Copy out each of the following items word for word.

** Begin Provided entries **

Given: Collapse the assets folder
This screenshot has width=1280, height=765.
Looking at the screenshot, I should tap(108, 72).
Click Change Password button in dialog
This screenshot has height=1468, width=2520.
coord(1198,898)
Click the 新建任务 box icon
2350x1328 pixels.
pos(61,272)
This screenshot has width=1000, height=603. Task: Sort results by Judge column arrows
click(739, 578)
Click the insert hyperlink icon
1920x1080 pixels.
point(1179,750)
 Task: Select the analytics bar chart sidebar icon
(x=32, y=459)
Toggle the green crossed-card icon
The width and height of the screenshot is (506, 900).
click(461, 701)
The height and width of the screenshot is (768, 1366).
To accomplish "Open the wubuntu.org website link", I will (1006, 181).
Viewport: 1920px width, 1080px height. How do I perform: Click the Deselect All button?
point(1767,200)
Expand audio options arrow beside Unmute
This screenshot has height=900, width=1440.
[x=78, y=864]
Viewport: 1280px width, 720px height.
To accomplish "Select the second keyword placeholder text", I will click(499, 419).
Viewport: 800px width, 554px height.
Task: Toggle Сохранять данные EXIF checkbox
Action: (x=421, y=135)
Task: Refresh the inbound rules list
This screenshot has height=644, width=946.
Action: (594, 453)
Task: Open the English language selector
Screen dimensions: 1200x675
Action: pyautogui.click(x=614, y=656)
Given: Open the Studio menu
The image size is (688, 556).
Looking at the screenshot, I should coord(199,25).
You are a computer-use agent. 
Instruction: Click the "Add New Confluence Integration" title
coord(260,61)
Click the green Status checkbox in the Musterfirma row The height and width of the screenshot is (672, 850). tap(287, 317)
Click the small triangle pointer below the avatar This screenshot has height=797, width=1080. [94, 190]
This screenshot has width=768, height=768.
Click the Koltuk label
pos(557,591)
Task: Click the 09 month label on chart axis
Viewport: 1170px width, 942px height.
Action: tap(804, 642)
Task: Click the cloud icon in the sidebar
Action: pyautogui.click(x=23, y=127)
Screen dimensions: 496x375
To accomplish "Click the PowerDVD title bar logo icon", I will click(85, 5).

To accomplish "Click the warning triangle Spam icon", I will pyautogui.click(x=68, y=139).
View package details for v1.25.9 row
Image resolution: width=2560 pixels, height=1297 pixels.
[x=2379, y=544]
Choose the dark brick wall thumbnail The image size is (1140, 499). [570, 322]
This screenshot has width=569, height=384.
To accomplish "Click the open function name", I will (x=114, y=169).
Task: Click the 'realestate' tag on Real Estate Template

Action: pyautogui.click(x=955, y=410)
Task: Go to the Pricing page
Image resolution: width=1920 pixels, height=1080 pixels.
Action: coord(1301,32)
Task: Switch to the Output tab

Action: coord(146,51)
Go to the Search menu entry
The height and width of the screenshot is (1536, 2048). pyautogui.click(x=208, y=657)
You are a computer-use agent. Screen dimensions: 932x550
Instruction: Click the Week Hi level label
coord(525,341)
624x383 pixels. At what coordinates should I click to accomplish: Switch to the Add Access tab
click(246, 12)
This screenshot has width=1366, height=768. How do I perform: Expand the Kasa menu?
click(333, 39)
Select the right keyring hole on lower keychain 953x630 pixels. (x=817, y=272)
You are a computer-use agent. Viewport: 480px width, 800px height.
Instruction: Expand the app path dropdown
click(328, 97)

** End Provided entries **

## Task response
Given: Collapse the assets folder
This screenshot has width=1280, height=765.
Looking at the screenshot, I should tap(108, 72).
Click Change Password button in dialog
This screenshot has height=1468, width=2520.
coord(1198,898)
Click the 新建任务 box icon
2350x1328 pixels.
pos(61,272)
This screenshot has width=1000, height=603. Task: Sort results by Judge column arrows
click(739, 578)
Click the insert hyperlink icon
1920x1080 pixels.
point(1179,750)
 Task: Select the analytics bar chart sidebar icon
(x=32, y=459)
Toggle the green crossed-card icon
The width and height of the screenshot is (506, 900).
click(461, 701)
The height and width of the screenshot is (768, 1366).
To accomplish "Open the wubuntu.org website link", I will (1006, 181).
Viewport: 1920px width, 1080px height. How do I perform: Click the Deselect All button?
point(1767,200)
Expand audio options arrow beside Unmute
This screenshot has height=900, width=1440.
[x=78, y=864]
Viewport: 1280px width, 720px height.
To accomplish "Select the second keyword placeholder text", I will click(499, 419).
Viewport: 800px width, 554px height.
Task: Toggle Сохранять данные EXIF checkbox
Action: (x=421, y=135)
Task: Refresh the inbound rules list
This screenshot has height=644, width=946.
Action: (594, 453)
Task: Open the English language selector
Screen dimensions: 1200x675
Action: pyautogui.click(x=614, y=656)
Given: Open the Studio menu
The image size is (688, 556).
Looking at the screenshot, I should coord(199,25).
You are a computer-use agent. 
Instruction: Click the "Add New Confluence Integration" title
coord(260,61)
Click the green Status checkbox in the Musterfirma row The height and width of the screenshot is (672, 850). tap(287, 317)
Click the small triangle pointer below the avatar This screenshot has height=797, width=1080. [94, 190]
This screenshot has width=768, height=768.
Click the Koltuk label
pos(557,591)
Task: Click the 09 month label on chart axis
Viewport: 1170px width, 942px height.
Action: tap(804, 642)
Task: Click the cloud icon in the sidebar
Action: pyautogui.click(x=23, y=127)
Screen dimensions: 496x375
To accomplish "Click the PowerDVD title bar logo icon", I will click(85, 5).

To accomplish "Click the warning triangle Spam icon", I will pyautogui.click(x=68, y=139).
View package details for v1.25.9 row
Image resolution: width=2560 pixels, height=1297 pixels.
[x=2379, y=544]
Choose the dark brick wall thumbnail The image size is (1140, 499). [570, 322]
This screenshot has width=569, height=384.
To accomplish "Click the open function name", I will (x=114, y=169).
Task: Click the 'realestate' tag on Real Estate Template

Action: pyautogui.click(x=955, y=410)
Task: Go to the Pricing page
Image resolution: width=1920 pixels, height=1080 pixels.
Action: coord(1301,32)
Task: Switch to the Output tab

Action: coord(146,51)
Go to the Search menu entry
The height and width of the screenshot is (1536, 2048). pyautogui.click(x=208, y=657)
You are a computer-use agent. Screen dimensions: 932x550
Instruction: Click the Week Hi level label
coord(525,341)
624x383 pixels. At what coordinates should I click to accomplish: Switch to the Add Access tab
click(246, 12)
This screenshot has width=1366, height=768. How do I perform: Expand the Kasa menu?
click(333, 39)
Select the right keyring hole on lower keychain 953x630 pixels. (x=817, y=272)
You are a computer-use agent. Viewport: 480px width, 800px height.
Instruction: Expand the app path dropdown
click(328, 97)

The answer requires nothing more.